Exercise 1 >> Copy out the entries exactly, starting at the line that contains "Where should I click to: Open the Salvar" and ending at the line that contains "click(x=1221, y=127)", including both of those lines.
━━ Text passage
Thus, the main barrier may not be task complexity, but rather technological unfamiliarity. Future studies with diverse user backgrounds and multi-robot setups could help clarify this threshold.

7.2. Key improvements and remaining challenges

The optimizations introduced in this study have successfully addressed several key limitations identified in earlier work. For instance, compared to the CAPIRCI system [Reference Beschi, Fogli and Tampalini21], which relied on unstructured natural language for task definitions, the new tool’s use of a structured DSL based on BDD ensures more clarity and reduces ambiguity in task definitions. This change directly addresses identified limitations in task precision and flexibility. Furthermore, the integration of a Blockly-based interface with modular, drag-and-drop blocks enhances usability by making the programming process more intuitive and visually clear. The new tool also expands task complexity, moving beyond most of the basic workflows presented in the other tools discussed in existing research, to accommodate more dynamic industrial scenarios, involving sequential workflows like positioning, grasping and placing.

In comparison to systems like EUD-MARS [Reference Akiki, Akiki, Bandara and Yu23] and visual programming tools, the new tool demonstrates a distinct advantage in minimizing cognitive load. Participants could seamlessly create robot actions by assembling colour-coded blocks, accompanied by gesture-specific images and real-time feedback. This design offers a more intuitive and user-friendly experience compared to many visual programming systems, which often depend on abstract representations that non-expert users may find difficult to interpret. Moreover, the integration of gesture-based commands introduces a multimodal dimension, further enhancing both accessibility and user engagement.

However, challenges remain regarding task flexibility and real-time adaptability. Like many tools in the existing research, the system requires further improvements in handling complex tasks, particularly in areas such as error recovery and real-time feedback during execution. This was evident in the variability observed in task completion times, where participants encountered difficulties in the early stages. Enhancing task instructions, onboarding processes and feedback mechanisms could further streamline the user experience and improve overall efficiency.

These usability challenges also raise questions about the influence of participant demographics on the study outcomes. Specifically, we believe that the relatively homogeneous educational background of our participant group, comprising primarily engineering-focused PhD students and students from non-scientific fields such as literature and business, directly influenced their perception of the tasks. Our group lacked diversity, consisting mainly of educated individuals from academia. Research suggests that academics develop improved cognitive skills compared to less-educated individuals, such as prolonged focus, rapid memorization, and efficient reasoning, due to the demands of academic training, as proposed by Peng and Kievit 2020 [Reference Peng and Kievit41]. Education strengthens these cognitive abilities and improves the ability of academics to extract key details from complex tasks.

To address this, we plan to enrich future experiments by diversifying the participant pool to include a broader range of profiles varying in age, occupation, educational level, and gender, to better assess the tool’s usability across different demographics.

8. Conclusion and future work

This paper introduces a new programming framework designed to bridge the gap between end users and collaborative robots, emphasizing accessibility for non-expert users. The integration of a BDD-inspired DSL and a visual Blockly web interface allows for intuitive task definition and execution, supporting a wide range of industrial applications. Through a user-centric approach, the system simplifies the complexities of collaborative robot programming, providing a suitable experience for users with minimal technical training.
━━━━
━━ Input records
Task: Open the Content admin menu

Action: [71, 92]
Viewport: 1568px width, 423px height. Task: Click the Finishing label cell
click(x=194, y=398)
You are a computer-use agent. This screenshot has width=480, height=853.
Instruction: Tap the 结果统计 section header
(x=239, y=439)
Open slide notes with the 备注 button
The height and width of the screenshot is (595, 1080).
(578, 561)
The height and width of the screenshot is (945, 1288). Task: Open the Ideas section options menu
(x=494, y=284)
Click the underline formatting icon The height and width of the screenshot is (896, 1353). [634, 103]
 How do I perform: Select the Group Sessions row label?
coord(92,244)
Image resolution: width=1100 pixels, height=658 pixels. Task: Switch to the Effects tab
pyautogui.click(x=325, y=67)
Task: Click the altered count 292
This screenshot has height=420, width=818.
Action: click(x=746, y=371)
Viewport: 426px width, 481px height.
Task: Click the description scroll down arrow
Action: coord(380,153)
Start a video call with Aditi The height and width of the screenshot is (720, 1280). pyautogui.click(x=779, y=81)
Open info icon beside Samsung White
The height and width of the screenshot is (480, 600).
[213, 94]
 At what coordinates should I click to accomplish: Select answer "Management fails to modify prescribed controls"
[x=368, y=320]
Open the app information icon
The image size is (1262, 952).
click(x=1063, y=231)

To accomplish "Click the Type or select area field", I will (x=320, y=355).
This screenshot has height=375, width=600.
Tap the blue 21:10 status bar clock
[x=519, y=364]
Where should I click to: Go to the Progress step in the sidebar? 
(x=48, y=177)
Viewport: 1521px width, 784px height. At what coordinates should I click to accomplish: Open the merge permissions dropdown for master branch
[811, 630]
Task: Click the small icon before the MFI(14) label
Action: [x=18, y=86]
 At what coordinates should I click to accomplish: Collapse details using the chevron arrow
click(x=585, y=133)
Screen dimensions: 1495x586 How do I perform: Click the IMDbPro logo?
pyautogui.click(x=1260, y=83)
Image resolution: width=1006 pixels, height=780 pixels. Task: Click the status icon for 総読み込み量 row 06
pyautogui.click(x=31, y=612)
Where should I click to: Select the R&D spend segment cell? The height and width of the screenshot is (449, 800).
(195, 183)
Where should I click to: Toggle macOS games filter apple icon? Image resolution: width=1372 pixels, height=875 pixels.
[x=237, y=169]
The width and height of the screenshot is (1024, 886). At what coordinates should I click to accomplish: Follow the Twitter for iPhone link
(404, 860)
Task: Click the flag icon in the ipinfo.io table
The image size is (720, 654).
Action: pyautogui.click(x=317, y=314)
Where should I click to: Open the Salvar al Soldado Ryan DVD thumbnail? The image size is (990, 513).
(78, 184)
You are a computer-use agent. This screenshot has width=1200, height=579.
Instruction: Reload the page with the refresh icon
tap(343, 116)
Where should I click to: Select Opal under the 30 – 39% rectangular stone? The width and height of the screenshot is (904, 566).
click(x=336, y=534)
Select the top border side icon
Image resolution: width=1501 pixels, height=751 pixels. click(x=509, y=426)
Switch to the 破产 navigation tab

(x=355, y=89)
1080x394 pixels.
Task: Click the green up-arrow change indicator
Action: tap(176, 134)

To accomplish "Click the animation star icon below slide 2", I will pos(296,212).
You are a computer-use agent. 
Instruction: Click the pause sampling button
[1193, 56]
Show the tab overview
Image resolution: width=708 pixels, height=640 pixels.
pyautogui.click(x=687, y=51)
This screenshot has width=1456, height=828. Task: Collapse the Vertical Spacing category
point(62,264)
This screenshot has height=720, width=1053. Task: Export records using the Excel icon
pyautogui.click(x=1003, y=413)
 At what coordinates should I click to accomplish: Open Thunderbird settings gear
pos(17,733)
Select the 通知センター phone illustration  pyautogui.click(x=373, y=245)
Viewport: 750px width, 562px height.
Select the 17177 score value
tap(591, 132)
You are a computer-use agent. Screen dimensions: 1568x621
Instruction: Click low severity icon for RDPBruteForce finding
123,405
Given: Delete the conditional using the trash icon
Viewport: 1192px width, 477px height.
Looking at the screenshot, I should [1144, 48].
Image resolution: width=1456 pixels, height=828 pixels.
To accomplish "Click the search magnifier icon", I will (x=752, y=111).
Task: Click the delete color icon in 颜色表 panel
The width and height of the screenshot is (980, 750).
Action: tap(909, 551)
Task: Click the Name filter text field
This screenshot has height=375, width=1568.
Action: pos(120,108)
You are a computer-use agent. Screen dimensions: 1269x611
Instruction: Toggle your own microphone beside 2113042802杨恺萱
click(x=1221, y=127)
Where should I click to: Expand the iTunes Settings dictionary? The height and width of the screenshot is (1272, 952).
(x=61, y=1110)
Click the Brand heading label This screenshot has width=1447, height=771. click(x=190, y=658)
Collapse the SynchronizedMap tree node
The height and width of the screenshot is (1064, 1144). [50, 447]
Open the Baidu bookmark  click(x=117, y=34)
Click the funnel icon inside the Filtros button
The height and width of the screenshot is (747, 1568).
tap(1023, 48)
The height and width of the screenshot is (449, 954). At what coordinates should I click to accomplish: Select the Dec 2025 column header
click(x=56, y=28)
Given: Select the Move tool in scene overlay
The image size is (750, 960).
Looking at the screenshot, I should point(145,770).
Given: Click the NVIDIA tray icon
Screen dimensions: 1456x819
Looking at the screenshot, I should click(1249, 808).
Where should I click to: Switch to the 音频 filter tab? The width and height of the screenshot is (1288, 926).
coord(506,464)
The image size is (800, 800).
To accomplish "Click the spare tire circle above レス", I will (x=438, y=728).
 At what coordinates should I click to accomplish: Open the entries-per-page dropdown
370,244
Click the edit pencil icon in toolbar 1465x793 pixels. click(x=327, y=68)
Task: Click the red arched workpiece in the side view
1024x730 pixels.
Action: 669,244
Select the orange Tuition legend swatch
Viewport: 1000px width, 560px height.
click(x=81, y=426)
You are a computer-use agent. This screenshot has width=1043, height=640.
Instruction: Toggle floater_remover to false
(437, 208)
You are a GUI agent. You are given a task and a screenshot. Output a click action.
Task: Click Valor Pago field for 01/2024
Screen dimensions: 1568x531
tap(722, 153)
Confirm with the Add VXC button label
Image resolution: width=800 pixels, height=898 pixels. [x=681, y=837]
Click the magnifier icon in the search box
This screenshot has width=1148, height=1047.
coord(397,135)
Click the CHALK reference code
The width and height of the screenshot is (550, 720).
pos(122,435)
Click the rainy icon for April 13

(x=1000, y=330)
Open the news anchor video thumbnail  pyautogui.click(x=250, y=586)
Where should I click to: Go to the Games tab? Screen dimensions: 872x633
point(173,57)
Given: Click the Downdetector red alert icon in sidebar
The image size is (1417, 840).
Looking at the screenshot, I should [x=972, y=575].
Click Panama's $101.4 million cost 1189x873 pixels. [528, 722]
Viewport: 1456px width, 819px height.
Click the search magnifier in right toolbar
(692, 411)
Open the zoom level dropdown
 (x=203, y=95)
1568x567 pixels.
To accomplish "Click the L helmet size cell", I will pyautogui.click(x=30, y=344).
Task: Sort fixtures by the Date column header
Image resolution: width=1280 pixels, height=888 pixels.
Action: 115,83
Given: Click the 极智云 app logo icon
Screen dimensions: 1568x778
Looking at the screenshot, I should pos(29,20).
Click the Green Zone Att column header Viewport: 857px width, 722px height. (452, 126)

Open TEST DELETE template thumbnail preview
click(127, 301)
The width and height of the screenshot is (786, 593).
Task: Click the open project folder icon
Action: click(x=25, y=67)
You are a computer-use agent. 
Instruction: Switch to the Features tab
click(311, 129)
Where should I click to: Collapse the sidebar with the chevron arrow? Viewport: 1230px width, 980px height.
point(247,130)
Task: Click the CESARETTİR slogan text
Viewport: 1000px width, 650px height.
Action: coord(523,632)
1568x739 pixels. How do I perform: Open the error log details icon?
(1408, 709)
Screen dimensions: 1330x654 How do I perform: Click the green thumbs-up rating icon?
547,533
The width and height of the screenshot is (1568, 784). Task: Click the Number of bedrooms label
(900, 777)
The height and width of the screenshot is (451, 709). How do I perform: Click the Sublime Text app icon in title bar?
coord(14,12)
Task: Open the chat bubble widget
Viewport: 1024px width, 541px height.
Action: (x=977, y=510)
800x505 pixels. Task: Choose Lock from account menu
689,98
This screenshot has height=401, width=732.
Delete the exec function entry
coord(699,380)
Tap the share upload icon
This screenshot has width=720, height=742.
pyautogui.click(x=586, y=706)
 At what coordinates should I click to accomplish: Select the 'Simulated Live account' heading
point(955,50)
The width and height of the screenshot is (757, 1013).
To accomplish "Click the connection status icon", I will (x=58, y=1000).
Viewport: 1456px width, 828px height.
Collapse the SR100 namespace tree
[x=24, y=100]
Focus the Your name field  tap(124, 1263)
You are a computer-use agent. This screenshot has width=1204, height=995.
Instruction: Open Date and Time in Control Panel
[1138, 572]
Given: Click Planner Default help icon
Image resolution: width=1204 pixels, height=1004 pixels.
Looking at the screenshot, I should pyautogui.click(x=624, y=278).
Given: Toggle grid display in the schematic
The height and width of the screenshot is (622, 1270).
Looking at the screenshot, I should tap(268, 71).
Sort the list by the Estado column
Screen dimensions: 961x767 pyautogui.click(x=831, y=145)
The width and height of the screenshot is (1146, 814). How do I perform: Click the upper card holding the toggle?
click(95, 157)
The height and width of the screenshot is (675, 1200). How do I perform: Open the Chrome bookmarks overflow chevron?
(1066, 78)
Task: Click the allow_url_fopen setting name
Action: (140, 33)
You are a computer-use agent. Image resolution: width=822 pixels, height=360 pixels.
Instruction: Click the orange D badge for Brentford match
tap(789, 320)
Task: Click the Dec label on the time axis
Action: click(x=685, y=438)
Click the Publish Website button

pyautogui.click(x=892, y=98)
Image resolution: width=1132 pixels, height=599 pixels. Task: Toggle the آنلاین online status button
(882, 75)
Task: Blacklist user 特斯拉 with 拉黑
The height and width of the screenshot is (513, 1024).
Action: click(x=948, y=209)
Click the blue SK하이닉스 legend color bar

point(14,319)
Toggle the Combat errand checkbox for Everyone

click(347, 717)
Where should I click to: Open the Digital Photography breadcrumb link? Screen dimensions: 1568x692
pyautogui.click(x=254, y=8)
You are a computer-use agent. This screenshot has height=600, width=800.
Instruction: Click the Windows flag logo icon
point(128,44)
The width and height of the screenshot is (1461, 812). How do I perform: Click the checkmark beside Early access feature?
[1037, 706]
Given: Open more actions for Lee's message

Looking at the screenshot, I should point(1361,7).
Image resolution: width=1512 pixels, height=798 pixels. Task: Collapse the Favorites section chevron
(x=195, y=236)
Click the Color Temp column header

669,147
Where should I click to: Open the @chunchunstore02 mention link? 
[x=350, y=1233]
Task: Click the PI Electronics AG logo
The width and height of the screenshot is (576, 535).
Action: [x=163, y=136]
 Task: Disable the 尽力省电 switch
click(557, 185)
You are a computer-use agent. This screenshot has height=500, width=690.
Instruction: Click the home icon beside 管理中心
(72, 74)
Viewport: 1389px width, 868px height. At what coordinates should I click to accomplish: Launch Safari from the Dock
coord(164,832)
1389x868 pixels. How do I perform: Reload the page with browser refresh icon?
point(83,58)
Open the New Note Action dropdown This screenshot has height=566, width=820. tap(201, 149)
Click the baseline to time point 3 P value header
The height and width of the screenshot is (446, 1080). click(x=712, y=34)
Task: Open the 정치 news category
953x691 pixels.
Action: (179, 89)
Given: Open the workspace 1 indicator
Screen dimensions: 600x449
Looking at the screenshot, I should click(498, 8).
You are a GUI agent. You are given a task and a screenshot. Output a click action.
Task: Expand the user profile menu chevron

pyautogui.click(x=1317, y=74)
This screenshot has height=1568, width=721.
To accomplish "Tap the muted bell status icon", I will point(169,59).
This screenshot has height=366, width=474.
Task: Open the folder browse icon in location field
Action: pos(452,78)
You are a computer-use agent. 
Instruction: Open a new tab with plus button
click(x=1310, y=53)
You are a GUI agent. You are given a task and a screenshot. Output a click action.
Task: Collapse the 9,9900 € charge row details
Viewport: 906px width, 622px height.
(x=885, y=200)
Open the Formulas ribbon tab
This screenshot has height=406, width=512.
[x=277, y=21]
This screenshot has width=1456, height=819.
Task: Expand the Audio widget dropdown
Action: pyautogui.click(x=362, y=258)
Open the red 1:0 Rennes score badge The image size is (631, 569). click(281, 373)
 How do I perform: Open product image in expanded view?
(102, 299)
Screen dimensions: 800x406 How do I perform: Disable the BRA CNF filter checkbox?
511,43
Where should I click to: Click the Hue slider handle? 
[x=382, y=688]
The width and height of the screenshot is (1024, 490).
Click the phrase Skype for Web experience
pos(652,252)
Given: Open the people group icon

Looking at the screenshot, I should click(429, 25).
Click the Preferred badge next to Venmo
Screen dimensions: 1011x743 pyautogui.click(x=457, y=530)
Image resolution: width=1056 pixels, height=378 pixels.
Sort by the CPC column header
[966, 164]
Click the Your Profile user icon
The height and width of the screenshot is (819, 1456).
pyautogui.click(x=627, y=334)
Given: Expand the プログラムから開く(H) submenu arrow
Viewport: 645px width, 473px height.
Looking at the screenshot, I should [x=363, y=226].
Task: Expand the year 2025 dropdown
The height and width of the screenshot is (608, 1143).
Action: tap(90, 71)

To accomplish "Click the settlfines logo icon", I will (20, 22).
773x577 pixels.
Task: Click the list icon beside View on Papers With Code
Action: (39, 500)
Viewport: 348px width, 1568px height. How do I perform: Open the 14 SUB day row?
━━━━
Exercise 2 >> In the passage about the collaborative robot programming tool, what did the CAPIRCI system rely on for task definitions?

Full response 1 >>
Where should I click to: Open the Salvar al Soldado Ryan DVD thumbnail? The image size is (990, 513).
(78, 184)
You are a computer-use agent. This screenshot has width=1200, height=579.
Instruction: Reload the page with the refresh icon
tap(343, 116)
Where should I click to: Select Opal under the 30 – 39% rectangular stone? The width and height of the screenshot is (904, 566).
click(x=336, y=534)
Select the top border side icon
Image resolution: width=1501 pixels, height=751 pixels. click(x=509, y=426)
Switch to the 破产 navigation tab

(x=355, y=89)
1080x394 pixels.
Task: Click the green up-arrow change indicator
Action: tap(176, 134)

To accomplish "Click the animation star icon below slide 2", I will pos(296,212).
You are a computer-use agent. 
Instruction: Click the pause sampling button
[1193, 56]
Show the tab overview
Image resolution: width=708 pixels, height=640 pixels.
pyautogui.click(x=687, y=51)
This screenshot has width=1456, height=828. Task: Collapse the Vertical Spacing category
point(62,264)
This screenshot has height=720, width=1053. Task: Export records using the Excel icon
pyautogui.click(x=1003, y=413)
 At what coordinates should I click to accomplish: Open Thunderbird settings gear
pos(17,733)
Select the 通知センター phone illustration  pyautogui.click(x=373, y=245)
Viewport: 750px width, 562px height.
Select the 17177 score value
tap(591, 132)
You are a computer-use agent. Screen dimensions: 1568x621
Instruction: Click low severity icon for RDPBruteForce finding
123,405
Given: Delete the conditional using the trash icon
Viewport: 1192px width, 477px height.
Looking at the screenshot, I should [1144, 48].
Image resolution: width=1456 pixels, height=828 pixels.
To accomplish "Click the search magnifier icon", I will (x=752, y=111).
Task: Click the delete color icon in 颜色表 panel
The width and height of the screenshot is (980, 750).
Action: tap(909, 551)
Task: Click the Name filter text field
This screenshot has height=375, width=1568.
Action: pos(120,108)
You are a computer-use agent. Screen dimensions: 1269x611
Instruction: Toggle your own microphone beside 2113042802杨恺萱
click(x=1221, y=127)

Full response 2 >> Unstructured natural language.